Did the institution, its services, and patients change over time?

This facility was truly designed and built to be a self-containing city unto itself. Its huge complex included a post office, fire and police stations, a working farm, vocational and recreational facilities, its own gas and water utilities and a gneiss quarry (the source of the Greystone building material), a chapel, classrooms, dental clinic, its own infirmary, pavilions, wings, industrial buildings where patients could (or were forced to) work, staff housing, later cottages for the families of the patients and several other buildings used for different purposes.




 
How many people lived, worked, and died there? 

I couldn't really find the numbers for deaths and number of staff for this institution, I do know that at its capacity, there were over 10,000 patients housed at Greystone. 


Would you have wanted "treatment" in this institution?

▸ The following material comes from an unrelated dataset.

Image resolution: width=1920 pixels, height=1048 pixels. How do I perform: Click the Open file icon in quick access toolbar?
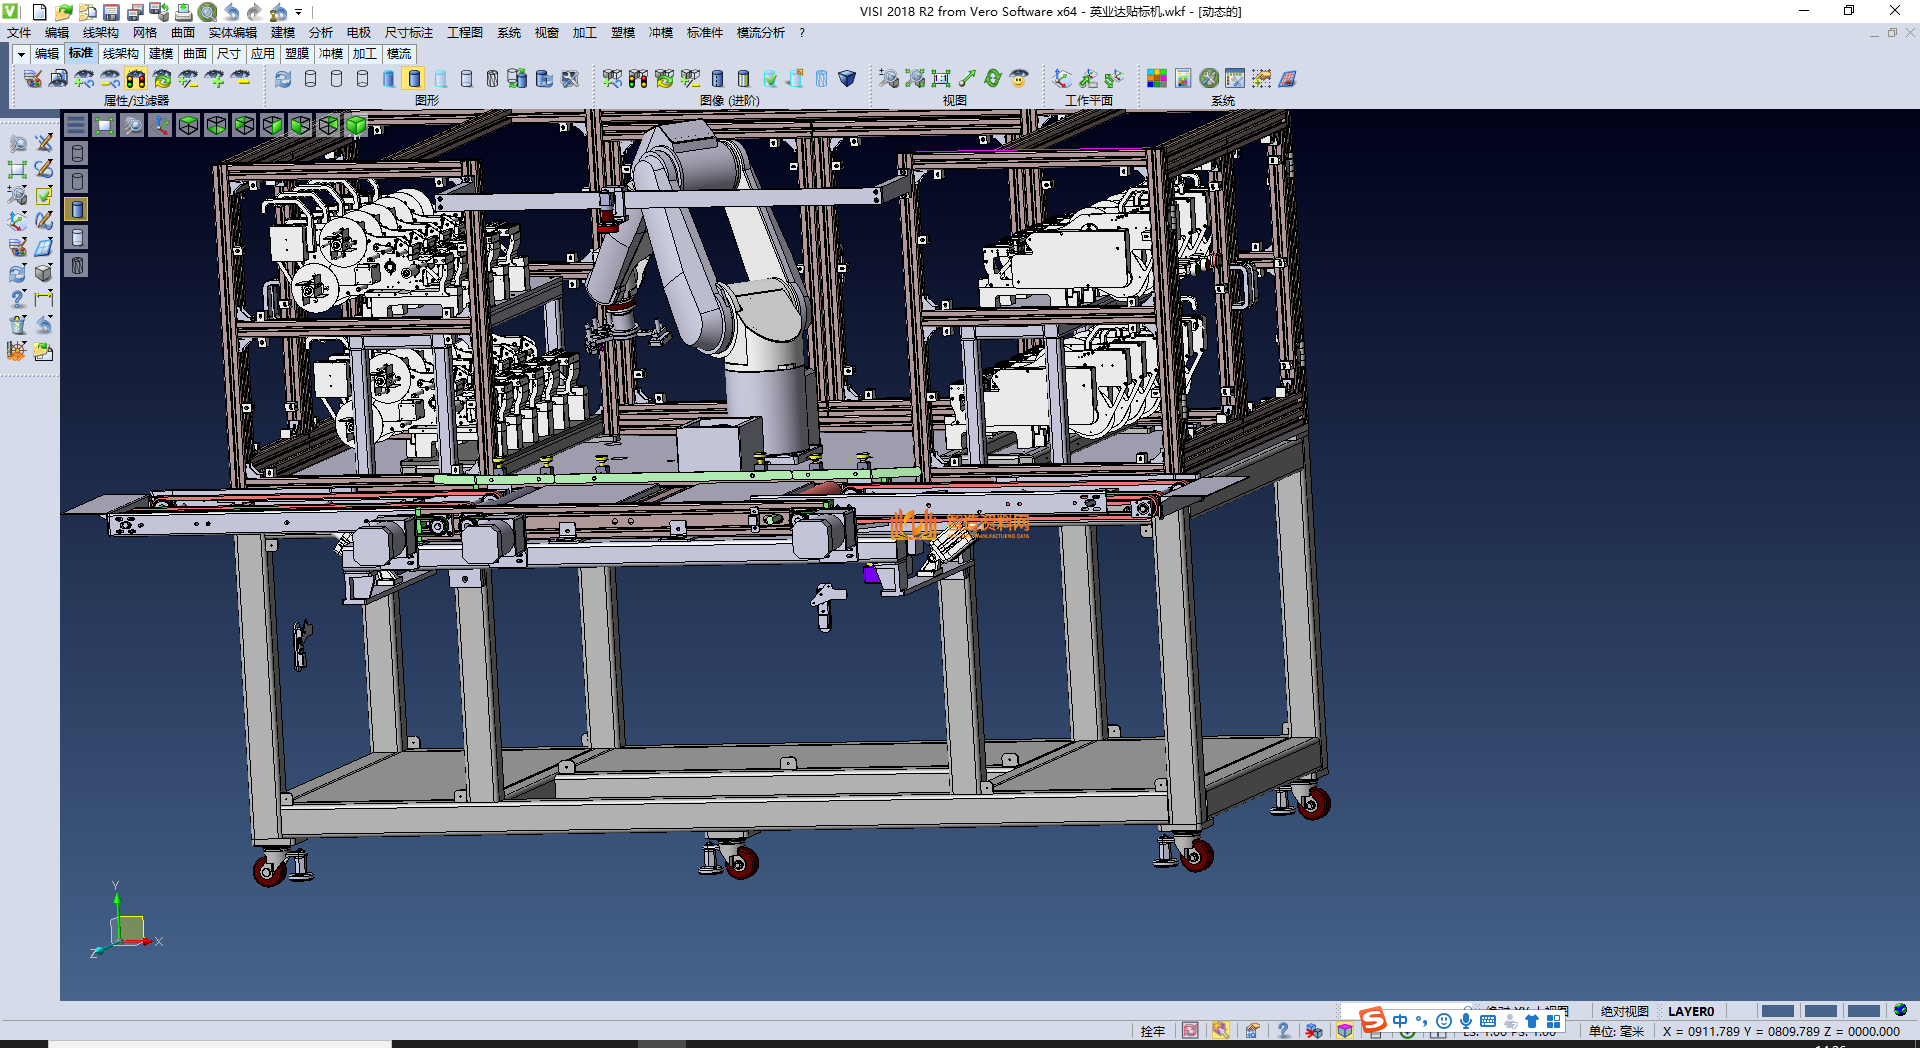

I personally would not want treatment at this facility. Maybe when it was first erected and conceived, but when the overcrowding started I would not want to have been treated here. I had a hard time finding personal accounts of patients living there, but was able to read some comment posts of family members who had visited their relatives there and they said that the conditions were foreboding and deplorable. Also many of the accounts had statements as to how "creepy" they felt just coming into the building and could not imagine how it would have been to be a patient there. 


                                                                        References:

On, P., & Mark, M. (2013, August 20). Greystone Park Psychiatric Hospital. Retrieved July 26, 2020, from https://weirdnj.com/stories/greystone-park-psychiatric-hospital/

www.wierdnj.com

https://www.goodreads.com/author_blog_posts/4881238-greystone-psychiatric-hospital-morris-plains-nj-sept-16-2013/

http://www.jfpl.org/NJHistoryHome.cfm


1 comment:

  1. The information on Woodie Guthrie's stay at Greystone is intriguing! This time obviously had a great effect on his music. I also find the idea of a self-sustaining city to be one that may have some merit. This would open up so many job opportunities and activities instead of being limited to one building. However, the self-contained aspect would be more harmful than not since no interaction with the outside community would exist. Very interesting!